F and log-normal are two other families of positive-valued distributions. F is related to Beta distribution, and log-normal is related to normal distribution. In fact, one can always define a family of positive-valued distributions by taking the exponential transformation of a family of distributions over the whole real line, such as t and logistic distributions. For example, exponential of logistic(0, 1) is F2, 2. Similarly, one can always define a family of distributions over the whole real line by taking the logarithmic transformation of a family of positive-valued distributions. For example, the Gumbel distribution is the log of an exponential distribution.
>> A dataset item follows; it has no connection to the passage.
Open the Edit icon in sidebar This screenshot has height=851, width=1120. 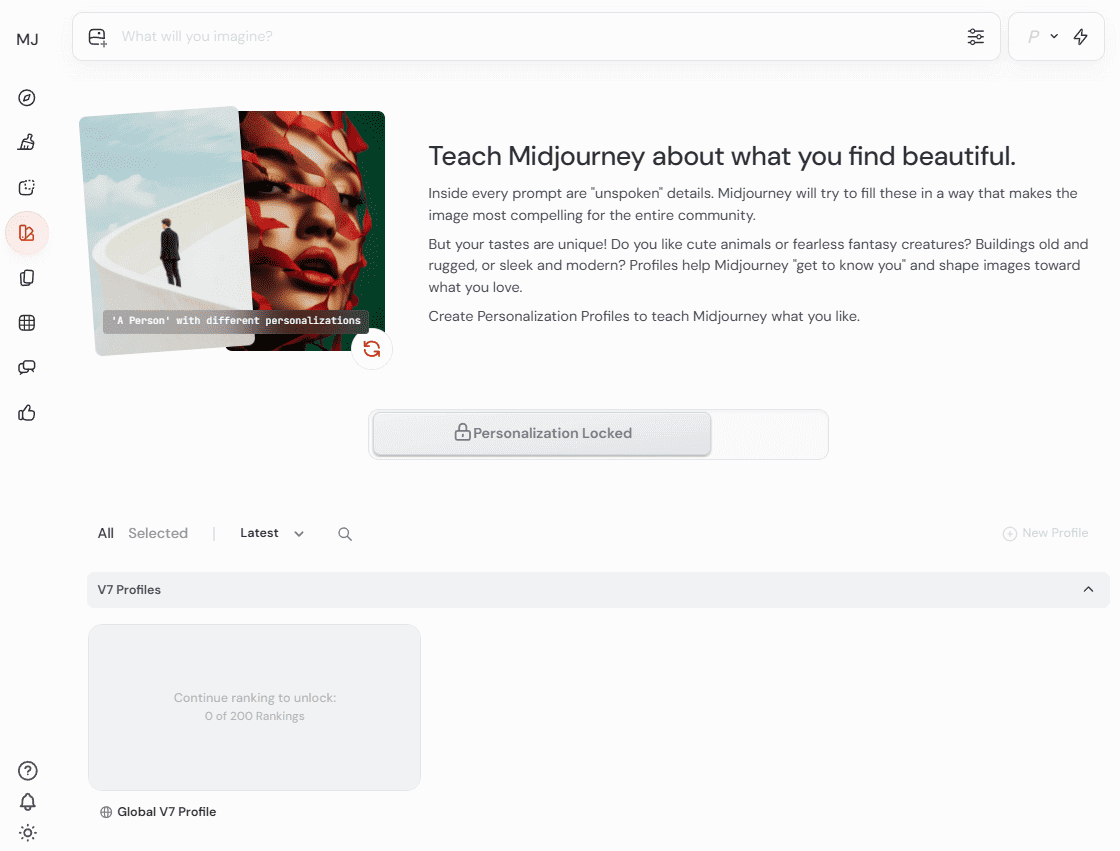click(27, 188)
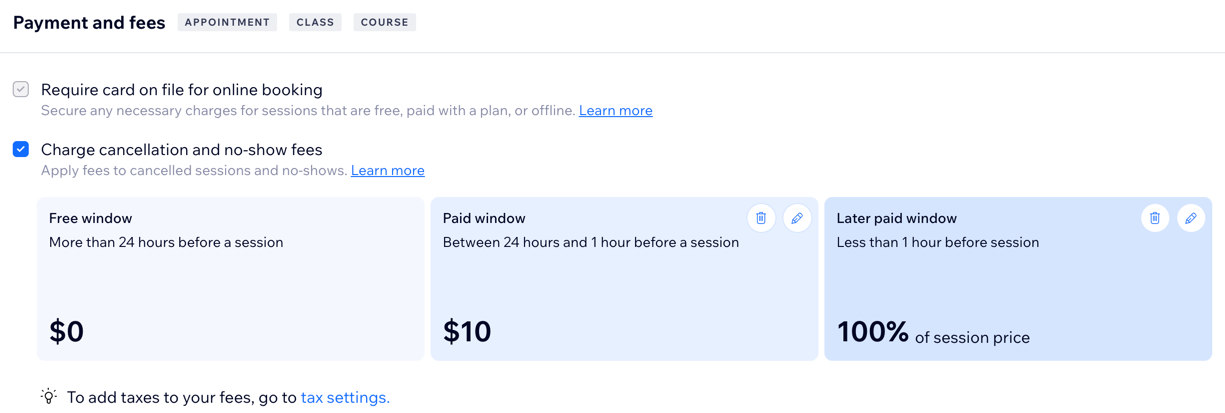Select the Later paid window title
The image size is (1225, 413).
point(896,218)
There are some other families of positive-valued distributions that are functions of existing families of positive-valued distributions. For examples, if X ~ Exp(β), then X1/γ has the Weibull(γ, β) distribution; if X ~ Exp(1), then (2X)1/2 has the Rayleigh distribution and -log(X) has the Gumbel distribution; if X ~ Gamma(α, β), then 1/X has the inverted gamma distribution; if X ~ Gamma(1.5, 1), then X1/2 has the Maxwell distribution. All these families of distributions were defined with similar thought process: If the data cannot be well modeled using existing, well-understood families of distributions, their transformations may be better modeled by existing distributions.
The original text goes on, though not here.